§ **Data shown**
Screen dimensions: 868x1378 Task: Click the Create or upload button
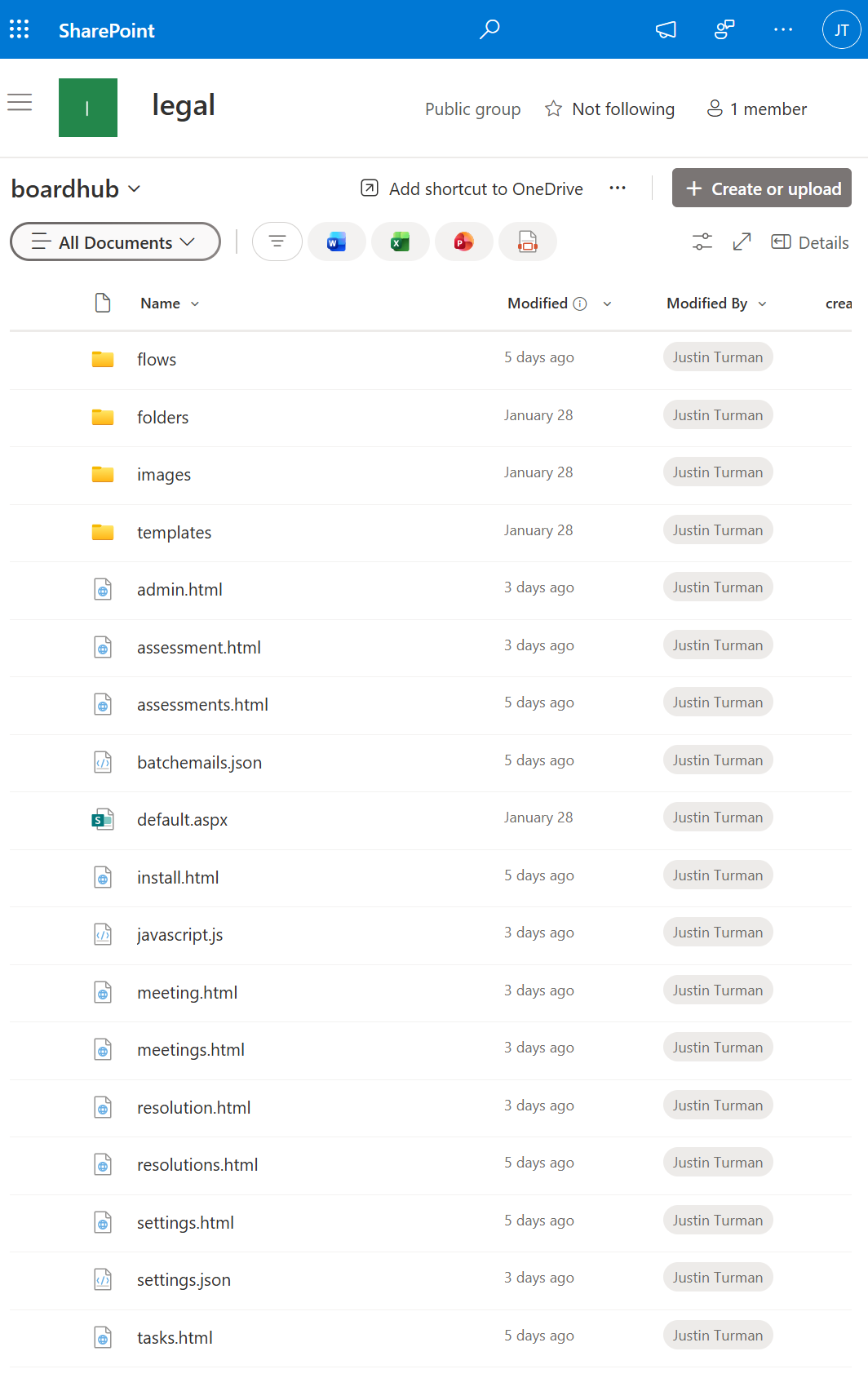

--

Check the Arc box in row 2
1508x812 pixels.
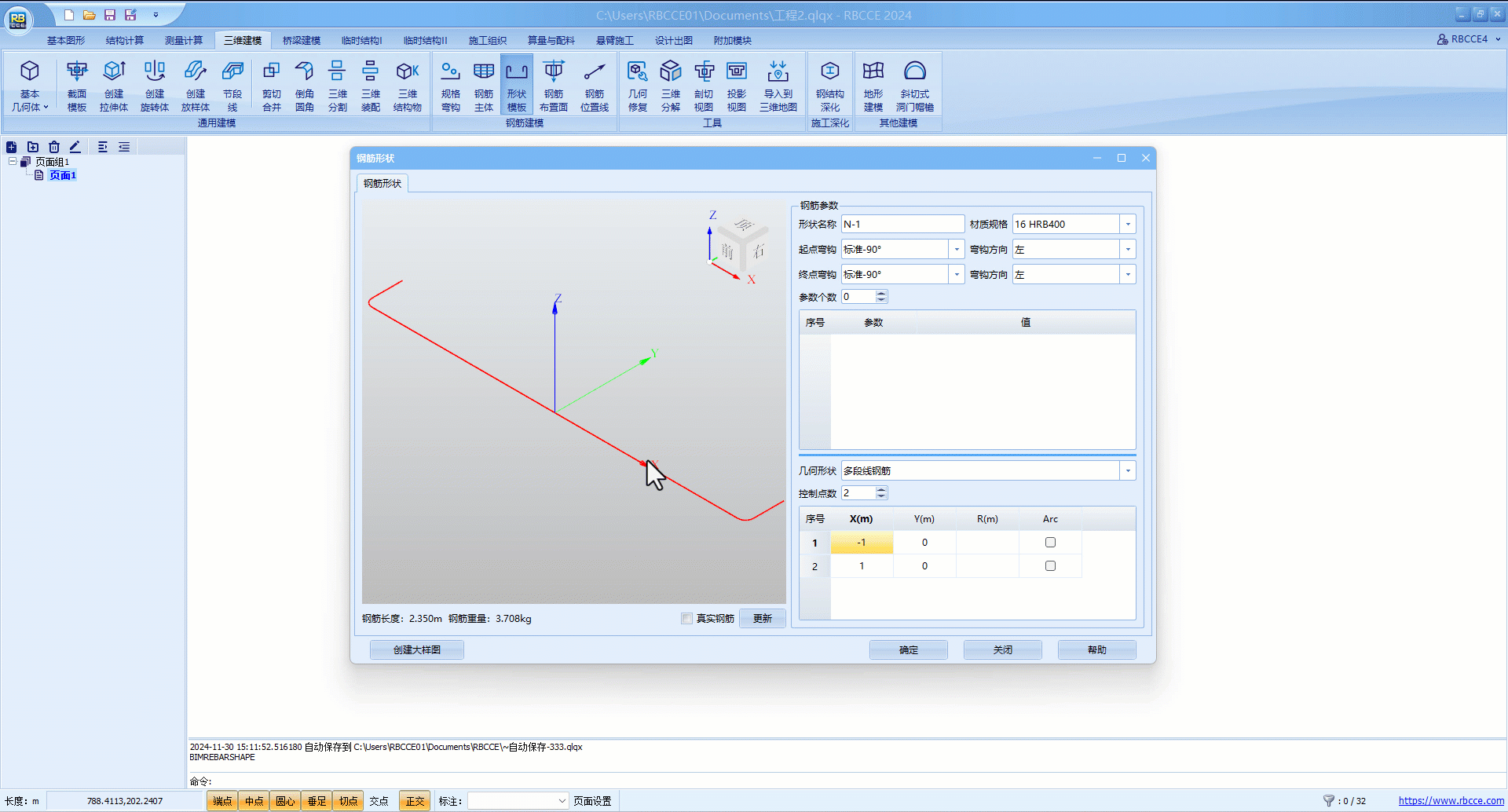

...

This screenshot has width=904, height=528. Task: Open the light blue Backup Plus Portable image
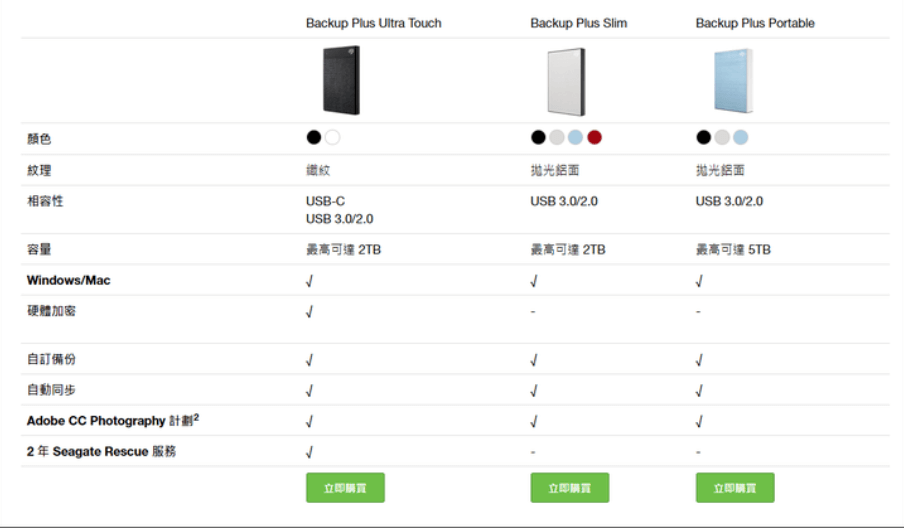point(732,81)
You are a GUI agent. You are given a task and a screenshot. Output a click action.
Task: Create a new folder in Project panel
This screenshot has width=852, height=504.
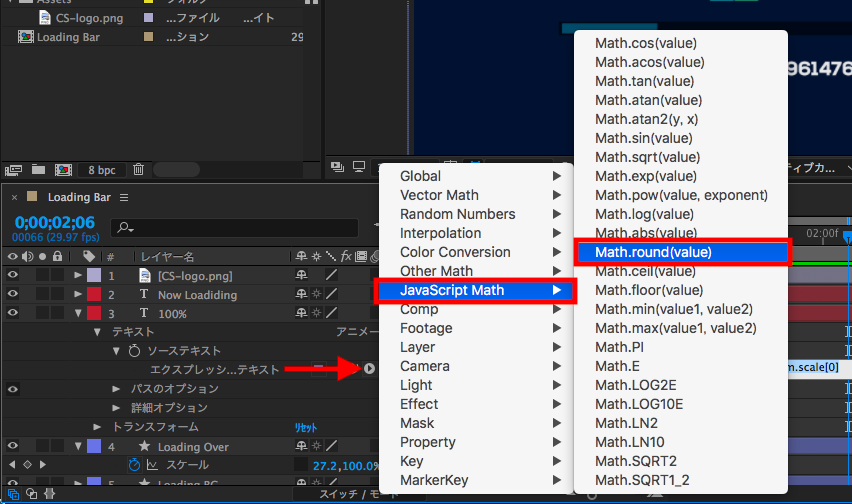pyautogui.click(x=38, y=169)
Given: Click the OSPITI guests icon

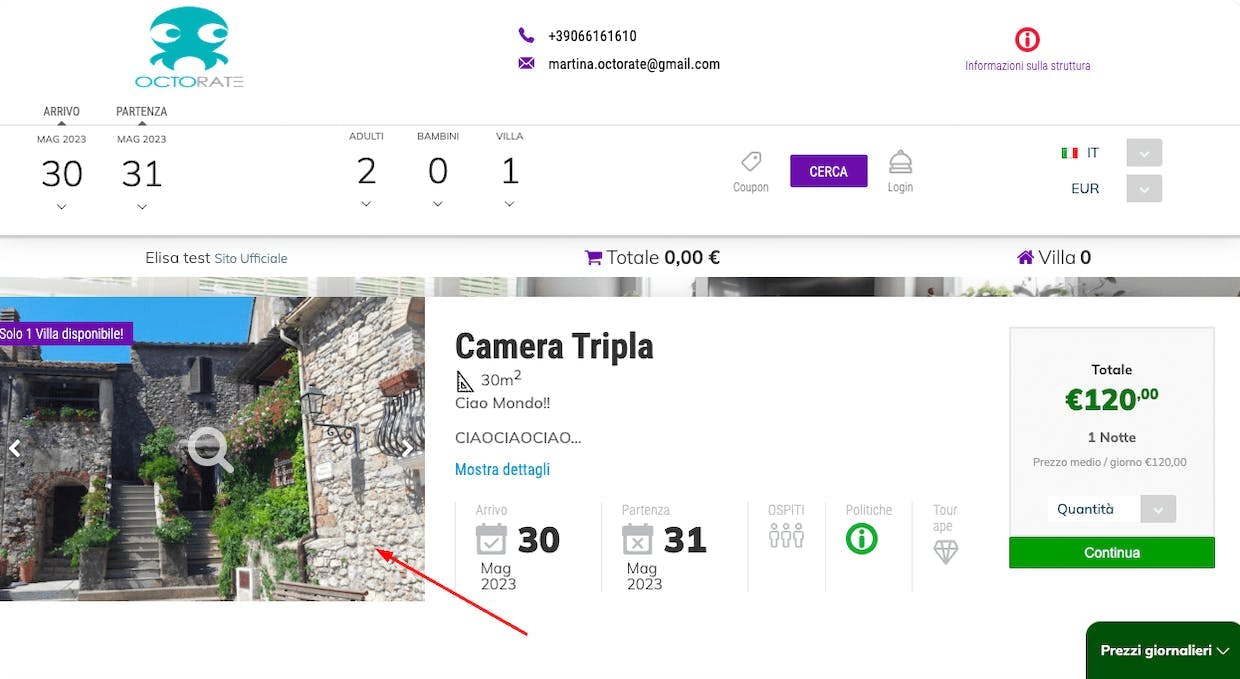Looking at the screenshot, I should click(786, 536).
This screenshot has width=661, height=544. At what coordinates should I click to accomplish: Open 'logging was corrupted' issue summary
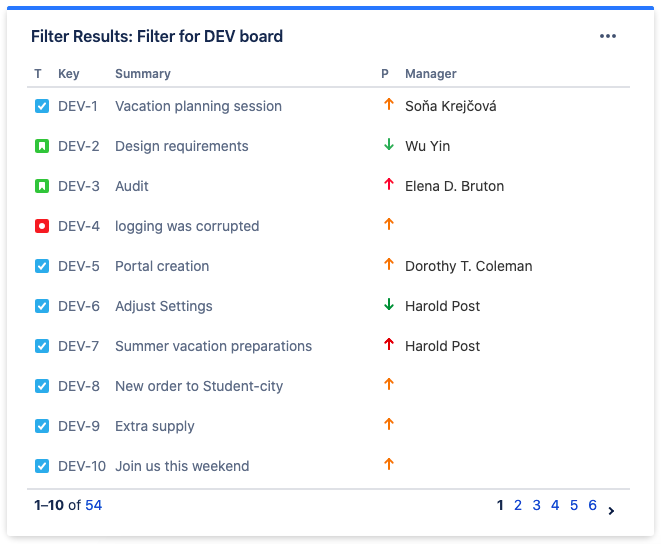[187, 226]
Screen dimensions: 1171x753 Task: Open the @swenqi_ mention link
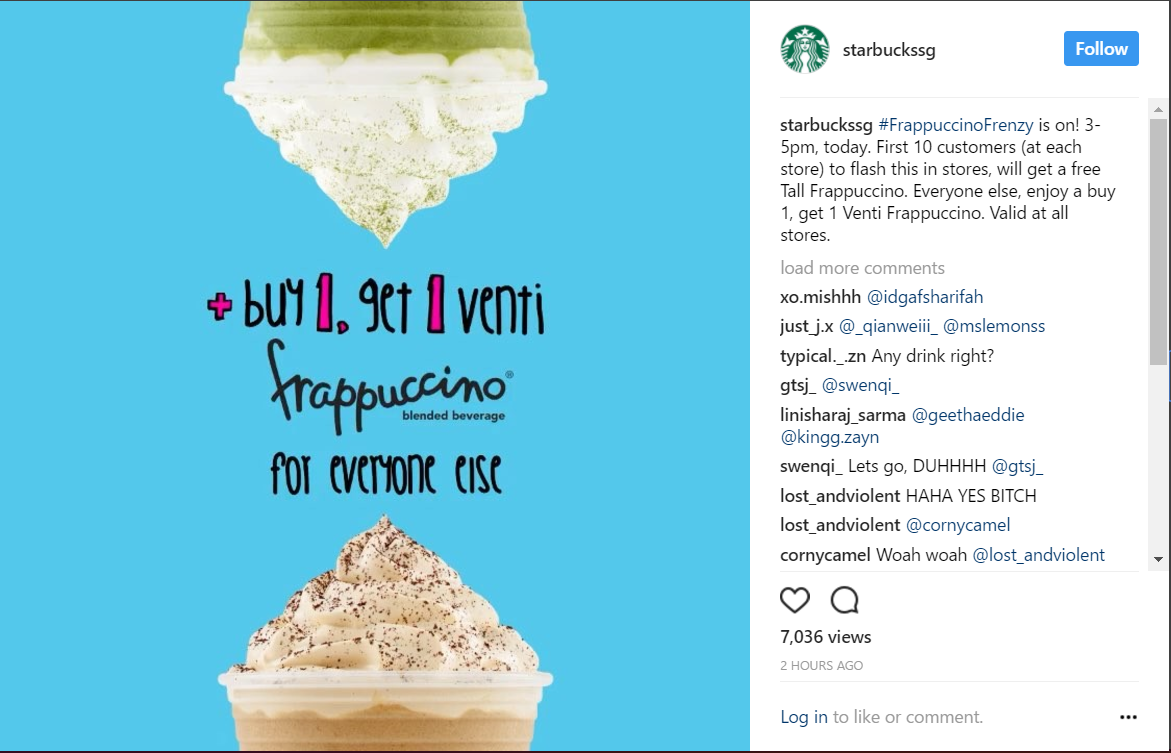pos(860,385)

§ **Task details**
The lines holding the string "Create" in the listing above are what you should copy out.

§ **Result for this exercise**
Screen dimensions: 868x1378 Task: Click the Create or upload button
Task: Create a new folder in Project panel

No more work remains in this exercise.